Nick G said at August 18, 2015 9:26 AM:

Randall, you heretic! You want to actually cure disease and reduce suffering. Don't you realize that's not the purpose of drug research??

New drugs are produced by drug companies. Drug companies don't want to increase the rate of innovation: they want the minumum level of innovation that will fill their new product pipeline. Any greater level of innovation would produce benefits for consumers, but not for drug companies, and would potentially shutoff the pipeline eventually.

Drug companies (and doctors in general) don't want to cure anything at all: they want to convert acute illness into chronic illness, treated by expensive daily drug regimens.

Parker Bohn said at August 26, 2015 1:34 PM:

This is the case with science in general: its getting cumulatively more difficult to produce meaningful advances.

Luckily, we've greatly expanded the number of scientists and researchers --- there are millions and millions of them worldwide (how many scientists of any kind were there in the year 1000 AD?).

Even in fields like pure mathematics it takes more and more effort to accomplish anything. Compare early proofs such as the infinity of prime numbers, or the Pythagorean Theorem, to the 4-color map proof, which is so long and complicated that it takes a computer to verify.

Merovign said at August 26, 2015 3:46 PM:

My conclusion, after trying to deal with a large number of trials over the last several years as a potential recipient of therapy, is that the goal of most research is not treatment, it is more research.

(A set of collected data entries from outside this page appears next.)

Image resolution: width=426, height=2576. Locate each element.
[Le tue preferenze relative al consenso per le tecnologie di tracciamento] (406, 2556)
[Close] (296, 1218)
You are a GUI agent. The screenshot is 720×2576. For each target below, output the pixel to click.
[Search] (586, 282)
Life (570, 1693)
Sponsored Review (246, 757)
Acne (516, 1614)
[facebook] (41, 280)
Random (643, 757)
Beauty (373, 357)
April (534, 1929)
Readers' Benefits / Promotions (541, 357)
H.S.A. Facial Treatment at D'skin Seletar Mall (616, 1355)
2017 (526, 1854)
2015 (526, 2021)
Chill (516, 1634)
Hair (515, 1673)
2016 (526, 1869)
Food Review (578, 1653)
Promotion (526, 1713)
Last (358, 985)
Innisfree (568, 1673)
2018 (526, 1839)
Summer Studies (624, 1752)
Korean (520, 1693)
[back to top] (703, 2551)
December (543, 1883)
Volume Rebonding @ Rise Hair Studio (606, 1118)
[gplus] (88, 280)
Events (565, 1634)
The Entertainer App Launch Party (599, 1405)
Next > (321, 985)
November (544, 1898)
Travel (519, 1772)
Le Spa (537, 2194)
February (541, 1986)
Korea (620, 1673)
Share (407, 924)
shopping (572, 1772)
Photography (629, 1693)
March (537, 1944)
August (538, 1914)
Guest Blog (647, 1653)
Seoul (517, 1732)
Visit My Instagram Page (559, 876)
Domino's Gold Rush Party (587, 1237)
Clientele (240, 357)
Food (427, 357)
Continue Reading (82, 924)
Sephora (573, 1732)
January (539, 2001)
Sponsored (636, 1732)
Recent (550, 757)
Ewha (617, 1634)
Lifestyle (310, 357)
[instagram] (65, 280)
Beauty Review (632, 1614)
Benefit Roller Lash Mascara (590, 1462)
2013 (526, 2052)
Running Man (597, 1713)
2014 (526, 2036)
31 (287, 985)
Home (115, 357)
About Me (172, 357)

Even if the results of the trial are significantly positive, they are primarily used to justify more grants and funding rather than conversion to therapy. That's why effectively the same trial is done over and over and over again.

Most of what I've been following has been in cardiology, but also metabolic and stem cell research in general seem to follow this pattern pretty closely.

Nick G said at September 3, 2015 1:08 PM:

Merovign,

I think you're talking about essentially the same problem that I was discussing, which can be generally called "careerism". This is a problem in many areas. For instance, penal systems don't want to eliminate recividism, because that would cost jobs. They'll never, ever admit it, but it's the truth.

Medical researchers don't want to produce anything at all, but especially not a definitive result that will close off their research.